Bautista Agut was cheered no less. A man who masters Tomas Berdych and hangs with Tipsarevic is to be admired. There remained one final question though — would he, with the prize money, add to his stable of horses?
“I don’t have the time for one more horse,” Bautista Agut said, smiling. “But I’d just like to take the opportunity to thank my mother who will be following this from Spain.”

Wawrinka and Paire win Chennai Open Doubles

Stanislas Wawrinka and Benoit Paire won their first ATP doubles title together after defeating the German duo of Andre Begemann and Martin Emmrich 6-2 6-1 in a Aircel Chennai Open 2013 final that lasted just 56 minutes.
The unseeded French-Swiss pairing completely dominated the contest, which was the sixth all-unseeded doubles final in the history of the tournament, on the basis of a strong return of serve which helped it to win 50 per cent of the total return points. The German team played well at the net in the opening set but more errors crept into its game as the match progressed and it could eventually win only three of the 15 games played.

After saving a break point in the third game, Wawrinka and Paire proceeded to break Emmrich’s serve in the following when Paire followed up a rasping forehand with a double-handed backhand down the line to take a 3-1 lead. Three comfortable holds of serve later, Emmrich was the culprit again as he served two double faults to lose the game from a strong position at 40-15 and the set was won 6-2 by the French-Swiss pair. As the German duo took a toilet break before the beginning of the second set, Paire entertained the crowd with a wonderful display of keepie-uppie and gave a similarly pleasing display with the racquet later as Begemann was broken early for a 2-0 lead. The early break of serve seemed to sap the morale of the German pair and an easy hold for Paire put further pressure on Emmrich, who failed to do the same for the third time running.
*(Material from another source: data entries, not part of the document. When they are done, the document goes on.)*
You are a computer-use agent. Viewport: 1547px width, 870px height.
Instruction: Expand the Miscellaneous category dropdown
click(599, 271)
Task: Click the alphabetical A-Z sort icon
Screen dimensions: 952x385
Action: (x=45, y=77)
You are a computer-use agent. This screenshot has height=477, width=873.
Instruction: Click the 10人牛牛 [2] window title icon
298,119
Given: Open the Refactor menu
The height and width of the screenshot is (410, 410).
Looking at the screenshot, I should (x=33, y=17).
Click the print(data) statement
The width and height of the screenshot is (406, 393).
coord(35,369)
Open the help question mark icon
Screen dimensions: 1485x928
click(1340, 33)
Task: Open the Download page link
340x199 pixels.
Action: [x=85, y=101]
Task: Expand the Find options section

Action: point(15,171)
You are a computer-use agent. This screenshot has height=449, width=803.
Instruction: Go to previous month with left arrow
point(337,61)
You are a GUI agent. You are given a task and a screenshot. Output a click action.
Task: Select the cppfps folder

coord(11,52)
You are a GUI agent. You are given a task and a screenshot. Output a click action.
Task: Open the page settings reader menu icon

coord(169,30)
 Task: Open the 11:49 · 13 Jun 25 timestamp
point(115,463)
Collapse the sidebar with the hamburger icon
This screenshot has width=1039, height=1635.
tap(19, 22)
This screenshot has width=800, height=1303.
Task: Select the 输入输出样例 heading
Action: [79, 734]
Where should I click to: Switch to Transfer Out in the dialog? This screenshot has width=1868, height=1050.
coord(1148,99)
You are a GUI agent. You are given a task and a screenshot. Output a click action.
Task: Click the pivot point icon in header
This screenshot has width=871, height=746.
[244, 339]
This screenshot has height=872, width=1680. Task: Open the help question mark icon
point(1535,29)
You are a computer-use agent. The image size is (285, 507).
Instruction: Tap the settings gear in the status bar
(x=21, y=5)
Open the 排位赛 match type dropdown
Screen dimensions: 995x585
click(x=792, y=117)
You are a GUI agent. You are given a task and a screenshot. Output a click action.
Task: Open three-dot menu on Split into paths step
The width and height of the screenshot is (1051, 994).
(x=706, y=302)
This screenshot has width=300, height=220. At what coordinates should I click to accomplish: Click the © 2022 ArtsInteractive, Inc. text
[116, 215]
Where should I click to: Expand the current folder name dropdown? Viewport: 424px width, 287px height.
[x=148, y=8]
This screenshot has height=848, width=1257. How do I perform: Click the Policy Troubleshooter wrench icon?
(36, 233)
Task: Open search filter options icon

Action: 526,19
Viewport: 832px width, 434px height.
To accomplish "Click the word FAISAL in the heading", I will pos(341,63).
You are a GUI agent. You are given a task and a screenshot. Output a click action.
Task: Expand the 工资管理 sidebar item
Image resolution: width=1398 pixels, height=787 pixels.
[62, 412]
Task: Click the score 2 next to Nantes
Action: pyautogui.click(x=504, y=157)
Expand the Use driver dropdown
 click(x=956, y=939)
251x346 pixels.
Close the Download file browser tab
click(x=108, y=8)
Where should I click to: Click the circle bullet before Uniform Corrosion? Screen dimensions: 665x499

A 4-0 advantage seemed decisive and, despite a minor aberration in the form of a comfortable service game for Begemann, it eventually proved to be so when Wawrinka’s angled shot from outside the court was unreturned by the former. Consequently, the Swiss and the Frenchman celebrated with a chest-thump as it was the duo’s first title success in four attempts, the previous three ending in a first-round exit.

The results: Final: Stanislas Wawrinka (Sui) & Benoit Paire (Fra) bt Andre Begemann (Ger) & Martin Emmrich (Ger) 6-2, 6-1.  
Semifinals: Wawrinka & Paire bt Raven Klassen (Rsa) & Nicholas Monroe (USA) 6-7(9), 6-4, 10-8.